> DESCRIPTION OF THE TASK:
All lines from the one containing "Click the line starting Knowing I'm searching" through the final line of the entries are to be written out verbatim; no other line is to be included.

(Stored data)
▬▬▬

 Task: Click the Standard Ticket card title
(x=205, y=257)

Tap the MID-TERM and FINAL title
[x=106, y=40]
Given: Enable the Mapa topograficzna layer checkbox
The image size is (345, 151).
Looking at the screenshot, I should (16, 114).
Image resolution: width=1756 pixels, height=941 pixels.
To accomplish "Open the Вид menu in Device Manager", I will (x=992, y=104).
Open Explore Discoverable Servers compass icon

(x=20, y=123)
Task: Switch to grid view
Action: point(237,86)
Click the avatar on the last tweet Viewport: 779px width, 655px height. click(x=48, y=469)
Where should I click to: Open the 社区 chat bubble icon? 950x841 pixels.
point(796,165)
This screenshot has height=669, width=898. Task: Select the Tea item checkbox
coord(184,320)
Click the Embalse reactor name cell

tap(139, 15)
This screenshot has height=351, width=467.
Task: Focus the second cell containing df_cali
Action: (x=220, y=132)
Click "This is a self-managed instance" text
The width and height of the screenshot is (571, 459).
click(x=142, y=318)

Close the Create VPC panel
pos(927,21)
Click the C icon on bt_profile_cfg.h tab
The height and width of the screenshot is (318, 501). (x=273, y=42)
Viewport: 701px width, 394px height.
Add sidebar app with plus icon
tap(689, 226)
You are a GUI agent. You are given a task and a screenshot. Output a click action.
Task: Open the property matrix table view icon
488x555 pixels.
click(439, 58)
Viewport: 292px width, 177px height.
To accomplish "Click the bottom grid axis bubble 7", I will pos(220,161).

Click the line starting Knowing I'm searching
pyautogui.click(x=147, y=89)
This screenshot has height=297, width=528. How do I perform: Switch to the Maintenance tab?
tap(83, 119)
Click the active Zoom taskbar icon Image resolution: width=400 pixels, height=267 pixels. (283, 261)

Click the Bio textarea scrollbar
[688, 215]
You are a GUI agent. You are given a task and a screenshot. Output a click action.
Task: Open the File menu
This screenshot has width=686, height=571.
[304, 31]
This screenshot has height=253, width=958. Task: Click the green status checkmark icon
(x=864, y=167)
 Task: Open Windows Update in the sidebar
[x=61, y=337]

▬▬▬

> EXPECTED OUTPUT:
Click the line starting Knowing I'm searching
pyautogui.click(x=147, y=89)
This screenshot has height=297, width=528. How do I perform: Switch to the Maintenance tab?
tap(83, 119)
Click the active Zoom taskbar icon Image resolution: width=400 pixels, height=267 pixels. (283, 261)

Click the Bio textarea scrollbar
[688, 215]
You are a GUI agent. You are given a task and a screenshot. Output a click action.
Task: Open the File menu
This screenshot has width=686, height=571.
[304, 31]
This screenshot has height=253, width=958. Task: Click the green status checkmark icon
(x=864, y=167)
 Task: Open Windows Update in the sidebar
[x=61, y=337]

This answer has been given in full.